**EXERCISE GOAL**
In the data below, count every line that holds the string "computer" and reply with the number alone.

THE RECORDS START

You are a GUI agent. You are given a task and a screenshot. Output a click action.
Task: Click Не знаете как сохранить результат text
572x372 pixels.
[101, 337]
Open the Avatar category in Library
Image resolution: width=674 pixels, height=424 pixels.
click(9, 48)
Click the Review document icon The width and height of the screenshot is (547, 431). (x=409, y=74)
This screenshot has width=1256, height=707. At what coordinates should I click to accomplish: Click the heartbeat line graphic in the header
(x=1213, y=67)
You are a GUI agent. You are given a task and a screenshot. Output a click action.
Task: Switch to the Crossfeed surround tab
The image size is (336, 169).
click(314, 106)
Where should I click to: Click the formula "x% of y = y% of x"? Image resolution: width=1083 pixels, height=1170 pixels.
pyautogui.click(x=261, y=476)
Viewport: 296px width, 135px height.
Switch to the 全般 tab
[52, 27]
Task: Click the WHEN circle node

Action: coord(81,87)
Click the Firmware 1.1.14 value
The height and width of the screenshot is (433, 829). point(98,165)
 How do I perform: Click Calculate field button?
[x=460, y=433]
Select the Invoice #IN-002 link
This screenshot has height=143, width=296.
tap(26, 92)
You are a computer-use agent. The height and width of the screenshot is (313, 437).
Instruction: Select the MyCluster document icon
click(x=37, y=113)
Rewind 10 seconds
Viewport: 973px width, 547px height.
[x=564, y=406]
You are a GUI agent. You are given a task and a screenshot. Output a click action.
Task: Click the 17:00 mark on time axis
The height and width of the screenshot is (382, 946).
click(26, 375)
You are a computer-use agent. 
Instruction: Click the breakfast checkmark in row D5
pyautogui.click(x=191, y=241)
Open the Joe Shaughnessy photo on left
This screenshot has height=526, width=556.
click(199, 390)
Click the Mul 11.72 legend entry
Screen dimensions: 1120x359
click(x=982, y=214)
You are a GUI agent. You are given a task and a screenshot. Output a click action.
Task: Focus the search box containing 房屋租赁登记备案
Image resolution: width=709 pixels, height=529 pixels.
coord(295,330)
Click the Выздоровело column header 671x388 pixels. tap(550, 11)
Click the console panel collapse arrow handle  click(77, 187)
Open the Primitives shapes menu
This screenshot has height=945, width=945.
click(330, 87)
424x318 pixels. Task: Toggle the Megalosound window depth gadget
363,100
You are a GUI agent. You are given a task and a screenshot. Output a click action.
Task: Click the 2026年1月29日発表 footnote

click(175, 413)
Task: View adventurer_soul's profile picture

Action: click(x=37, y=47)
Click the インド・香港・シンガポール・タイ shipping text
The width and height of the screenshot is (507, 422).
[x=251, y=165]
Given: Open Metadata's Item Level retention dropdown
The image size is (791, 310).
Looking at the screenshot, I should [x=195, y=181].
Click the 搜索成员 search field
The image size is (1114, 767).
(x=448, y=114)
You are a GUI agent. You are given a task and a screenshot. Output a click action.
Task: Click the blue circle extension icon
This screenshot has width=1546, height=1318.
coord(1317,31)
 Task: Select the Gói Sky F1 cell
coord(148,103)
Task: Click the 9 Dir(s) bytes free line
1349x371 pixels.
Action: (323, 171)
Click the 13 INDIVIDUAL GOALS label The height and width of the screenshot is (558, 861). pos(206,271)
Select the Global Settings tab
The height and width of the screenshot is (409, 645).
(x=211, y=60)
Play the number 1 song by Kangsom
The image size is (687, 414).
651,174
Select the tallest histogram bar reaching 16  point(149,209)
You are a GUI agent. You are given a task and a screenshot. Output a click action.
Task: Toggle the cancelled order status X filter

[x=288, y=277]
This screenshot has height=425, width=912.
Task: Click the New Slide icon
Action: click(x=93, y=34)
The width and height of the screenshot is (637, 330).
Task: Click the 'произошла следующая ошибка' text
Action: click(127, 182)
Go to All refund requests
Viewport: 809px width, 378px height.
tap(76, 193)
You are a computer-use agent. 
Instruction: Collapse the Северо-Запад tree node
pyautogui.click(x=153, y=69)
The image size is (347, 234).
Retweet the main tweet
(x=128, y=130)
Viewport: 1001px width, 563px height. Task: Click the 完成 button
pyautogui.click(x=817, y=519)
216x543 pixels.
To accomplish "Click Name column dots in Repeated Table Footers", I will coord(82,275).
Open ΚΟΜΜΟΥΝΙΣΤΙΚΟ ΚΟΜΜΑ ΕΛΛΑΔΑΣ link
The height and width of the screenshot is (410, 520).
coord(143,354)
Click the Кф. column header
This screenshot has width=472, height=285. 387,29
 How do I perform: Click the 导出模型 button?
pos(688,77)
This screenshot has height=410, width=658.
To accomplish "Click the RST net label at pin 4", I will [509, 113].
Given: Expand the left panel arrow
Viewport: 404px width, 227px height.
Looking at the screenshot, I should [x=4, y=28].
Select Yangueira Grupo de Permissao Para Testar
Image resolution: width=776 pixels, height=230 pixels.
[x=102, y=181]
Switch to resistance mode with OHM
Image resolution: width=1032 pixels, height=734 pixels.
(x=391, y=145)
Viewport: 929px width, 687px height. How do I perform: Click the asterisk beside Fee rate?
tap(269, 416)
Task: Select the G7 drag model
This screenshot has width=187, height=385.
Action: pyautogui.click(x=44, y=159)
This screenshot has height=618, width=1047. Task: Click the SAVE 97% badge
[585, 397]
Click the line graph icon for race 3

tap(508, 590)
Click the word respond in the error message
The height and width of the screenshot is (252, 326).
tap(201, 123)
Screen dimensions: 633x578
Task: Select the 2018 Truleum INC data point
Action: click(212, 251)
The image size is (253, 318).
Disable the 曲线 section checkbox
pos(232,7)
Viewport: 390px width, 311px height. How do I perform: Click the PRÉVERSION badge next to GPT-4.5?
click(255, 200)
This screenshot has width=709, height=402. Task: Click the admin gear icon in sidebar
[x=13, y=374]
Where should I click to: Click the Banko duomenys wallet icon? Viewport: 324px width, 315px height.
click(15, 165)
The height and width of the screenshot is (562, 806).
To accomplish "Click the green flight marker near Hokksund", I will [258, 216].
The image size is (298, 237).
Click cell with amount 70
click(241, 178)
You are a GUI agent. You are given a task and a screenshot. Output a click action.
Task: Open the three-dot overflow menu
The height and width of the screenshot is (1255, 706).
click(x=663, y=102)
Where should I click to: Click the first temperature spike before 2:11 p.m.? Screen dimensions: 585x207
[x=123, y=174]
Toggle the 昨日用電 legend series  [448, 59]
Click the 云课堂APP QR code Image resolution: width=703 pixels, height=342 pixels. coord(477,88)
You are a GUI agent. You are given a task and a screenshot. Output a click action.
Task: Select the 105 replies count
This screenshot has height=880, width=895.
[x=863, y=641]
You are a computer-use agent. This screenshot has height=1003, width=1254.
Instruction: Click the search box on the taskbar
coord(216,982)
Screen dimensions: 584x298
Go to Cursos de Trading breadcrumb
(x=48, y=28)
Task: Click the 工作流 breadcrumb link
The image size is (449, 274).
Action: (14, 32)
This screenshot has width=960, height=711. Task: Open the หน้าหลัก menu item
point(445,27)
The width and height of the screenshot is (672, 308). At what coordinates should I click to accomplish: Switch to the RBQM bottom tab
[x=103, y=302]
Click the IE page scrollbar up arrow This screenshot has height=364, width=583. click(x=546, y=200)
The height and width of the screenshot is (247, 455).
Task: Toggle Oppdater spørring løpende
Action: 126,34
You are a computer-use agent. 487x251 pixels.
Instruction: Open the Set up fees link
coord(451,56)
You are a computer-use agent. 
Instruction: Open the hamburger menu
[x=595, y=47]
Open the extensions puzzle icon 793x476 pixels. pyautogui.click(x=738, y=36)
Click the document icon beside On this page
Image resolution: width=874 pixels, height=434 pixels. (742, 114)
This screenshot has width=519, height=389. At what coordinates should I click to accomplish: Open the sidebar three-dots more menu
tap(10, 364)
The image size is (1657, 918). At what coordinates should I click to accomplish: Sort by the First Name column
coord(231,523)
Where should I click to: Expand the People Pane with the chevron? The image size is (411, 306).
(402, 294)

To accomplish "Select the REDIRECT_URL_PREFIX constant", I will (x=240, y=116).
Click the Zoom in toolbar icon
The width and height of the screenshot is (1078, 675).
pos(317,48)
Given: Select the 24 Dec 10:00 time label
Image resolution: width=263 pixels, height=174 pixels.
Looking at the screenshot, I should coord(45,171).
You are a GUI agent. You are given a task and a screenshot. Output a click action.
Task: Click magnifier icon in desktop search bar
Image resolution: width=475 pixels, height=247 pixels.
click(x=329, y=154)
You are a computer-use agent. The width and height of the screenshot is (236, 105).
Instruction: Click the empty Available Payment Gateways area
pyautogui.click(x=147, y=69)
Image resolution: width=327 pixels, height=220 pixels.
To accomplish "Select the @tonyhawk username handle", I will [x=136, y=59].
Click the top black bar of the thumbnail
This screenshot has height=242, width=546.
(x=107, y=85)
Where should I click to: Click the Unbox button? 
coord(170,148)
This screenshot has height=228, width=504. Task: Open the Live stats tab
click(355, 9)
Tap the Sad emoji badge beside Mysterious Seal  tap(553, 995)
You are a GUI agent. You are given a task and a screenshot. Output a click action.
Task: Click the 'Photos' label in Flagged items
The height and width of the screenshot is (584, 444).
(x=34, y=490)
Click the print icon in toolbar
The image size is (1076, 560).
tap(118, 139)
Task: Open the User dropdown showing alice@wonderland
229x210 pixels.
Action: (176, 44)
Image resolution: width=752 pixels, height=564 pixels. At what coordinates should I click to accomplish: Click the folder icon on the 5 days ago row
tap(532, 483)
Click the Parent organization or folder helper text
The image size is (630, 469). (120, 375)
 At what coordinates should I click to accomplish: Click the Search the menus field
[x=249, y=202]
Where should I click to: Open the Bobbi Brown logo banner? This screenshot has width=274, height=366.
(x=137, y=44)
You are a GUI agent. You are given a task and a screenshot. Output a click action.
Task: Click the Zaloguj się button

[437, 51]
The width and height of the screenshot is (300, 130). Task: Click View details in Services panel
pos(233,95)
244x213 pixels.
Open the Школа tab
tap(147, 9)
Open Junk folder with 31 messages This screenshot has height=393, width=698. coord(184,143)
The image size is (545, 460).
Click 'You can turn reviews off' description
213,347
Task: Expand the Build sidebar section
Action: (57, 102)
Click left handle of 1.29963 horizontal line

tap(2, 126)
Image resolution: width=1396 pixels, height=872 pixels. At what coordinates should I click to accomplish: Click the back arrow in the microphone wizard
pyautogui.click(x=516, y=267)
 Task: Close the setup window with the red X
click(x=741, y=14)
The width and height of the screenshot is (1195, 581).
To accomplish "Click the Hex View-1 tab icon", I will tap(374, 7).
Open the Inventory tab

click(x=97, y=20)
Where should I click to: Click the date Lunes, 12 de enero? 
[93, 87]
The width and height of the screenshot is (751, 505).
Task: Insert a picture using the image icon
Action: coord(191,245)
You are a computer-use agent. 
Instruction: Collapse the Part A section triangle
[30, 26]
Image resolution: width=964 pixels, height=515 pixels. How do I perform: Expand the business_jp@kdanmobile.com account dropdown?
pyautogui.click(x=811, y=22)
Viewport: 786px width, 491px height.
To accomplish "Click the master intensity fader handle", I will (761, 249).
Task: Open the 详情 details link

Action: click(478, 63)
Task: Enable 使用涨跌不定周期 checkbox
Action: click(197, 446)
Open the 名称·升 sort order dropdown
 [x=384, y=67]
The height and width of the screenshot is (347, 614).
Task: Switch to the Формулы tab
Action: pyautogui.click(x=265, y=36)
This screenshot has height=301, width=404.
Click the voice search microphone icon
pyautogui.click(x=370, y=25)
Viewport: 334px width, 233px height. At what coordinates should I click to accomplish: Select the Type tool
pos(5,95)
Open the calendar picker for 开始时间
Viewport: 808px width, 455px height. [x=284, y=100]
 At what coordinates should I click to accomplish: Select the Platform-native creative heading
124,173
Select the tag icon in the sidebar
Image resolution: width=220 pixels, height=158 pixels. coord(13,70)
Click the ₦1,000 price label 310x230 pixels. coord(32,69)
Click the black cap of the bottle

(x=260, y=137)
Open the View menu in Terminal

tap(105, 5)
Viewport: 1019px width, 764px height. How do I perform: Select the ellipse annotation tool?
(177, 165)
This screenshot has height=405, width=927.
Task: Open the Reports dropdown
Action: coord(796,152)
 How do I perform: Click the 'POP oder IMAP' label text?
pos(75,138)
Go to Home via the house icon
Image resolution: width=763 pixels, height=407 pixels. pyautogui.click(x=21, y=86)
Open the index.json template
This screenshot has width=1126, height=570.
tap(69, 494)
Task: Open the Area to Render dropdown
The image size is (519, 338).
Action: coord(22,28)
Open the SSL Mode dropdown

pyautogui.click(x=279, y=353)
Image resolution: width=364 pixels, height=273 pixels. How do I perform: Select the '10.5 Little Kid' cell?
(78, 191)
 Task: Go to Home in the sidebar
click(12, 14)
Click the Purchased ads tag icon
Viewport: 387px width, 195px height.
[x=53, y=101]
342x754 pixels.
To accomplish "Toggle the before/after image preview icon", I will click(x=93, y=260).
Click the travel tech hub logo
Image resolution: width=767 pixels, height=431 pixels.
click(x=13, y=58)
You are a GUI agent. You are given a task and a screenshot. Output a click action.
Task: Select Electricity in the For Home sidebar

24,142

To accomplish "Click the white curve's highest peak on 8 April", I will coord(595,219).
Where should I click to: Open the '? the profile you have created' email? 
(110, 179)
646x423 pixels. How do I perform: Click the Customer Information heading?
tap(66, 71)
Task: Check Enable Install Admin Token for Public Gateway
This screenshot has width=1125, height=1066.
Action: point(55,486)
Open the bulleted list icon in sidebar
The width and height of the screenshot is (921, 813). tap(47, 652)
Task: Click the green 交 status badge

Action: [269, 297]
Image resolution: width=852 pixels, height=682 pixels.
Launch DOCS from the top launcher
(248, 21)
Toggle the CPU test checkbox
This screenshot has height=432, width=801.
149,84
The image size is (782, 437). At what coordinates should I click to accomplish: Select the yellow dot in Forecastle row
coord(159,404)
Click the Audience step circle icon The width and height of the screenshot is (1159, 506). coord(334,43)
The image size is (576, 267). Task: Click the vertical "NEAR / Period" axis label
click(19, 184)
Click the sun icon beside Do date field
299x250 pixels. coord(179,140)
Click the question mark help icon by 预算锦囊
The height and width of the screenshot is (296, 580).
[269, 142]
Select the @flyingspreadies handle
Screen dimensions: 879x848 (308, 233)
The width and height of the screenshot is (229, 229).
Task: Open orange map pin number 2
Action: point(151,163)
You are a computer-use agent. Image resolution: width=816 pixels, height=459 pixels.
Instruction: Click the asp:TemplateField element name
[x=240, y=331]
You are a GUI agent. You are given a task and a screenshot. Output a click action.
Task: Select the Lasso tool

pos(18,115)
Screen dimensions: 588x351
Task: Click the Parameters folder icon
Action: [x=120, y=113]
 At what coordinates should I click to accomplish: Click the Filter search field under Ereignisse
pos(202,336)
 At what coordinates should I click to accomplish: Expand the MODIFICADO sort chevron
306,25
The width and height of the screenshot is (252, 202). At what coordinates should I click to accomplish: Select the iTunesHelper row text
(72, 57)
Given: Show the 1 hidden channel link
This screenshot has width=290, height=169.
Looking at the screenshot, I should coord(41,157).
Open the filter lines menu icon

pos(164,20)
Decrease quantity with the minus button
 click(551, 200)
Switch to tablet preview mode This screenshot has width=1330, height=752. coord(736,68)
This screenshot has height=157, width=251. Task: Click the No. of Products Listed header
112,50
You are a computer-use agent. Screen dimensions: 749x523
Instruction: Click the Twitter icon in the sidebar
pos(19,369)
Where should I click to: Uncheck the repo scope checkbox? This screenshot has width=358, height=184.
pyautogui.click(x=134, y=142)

THE RECORDS END

**SOLVED PROBLEM**
10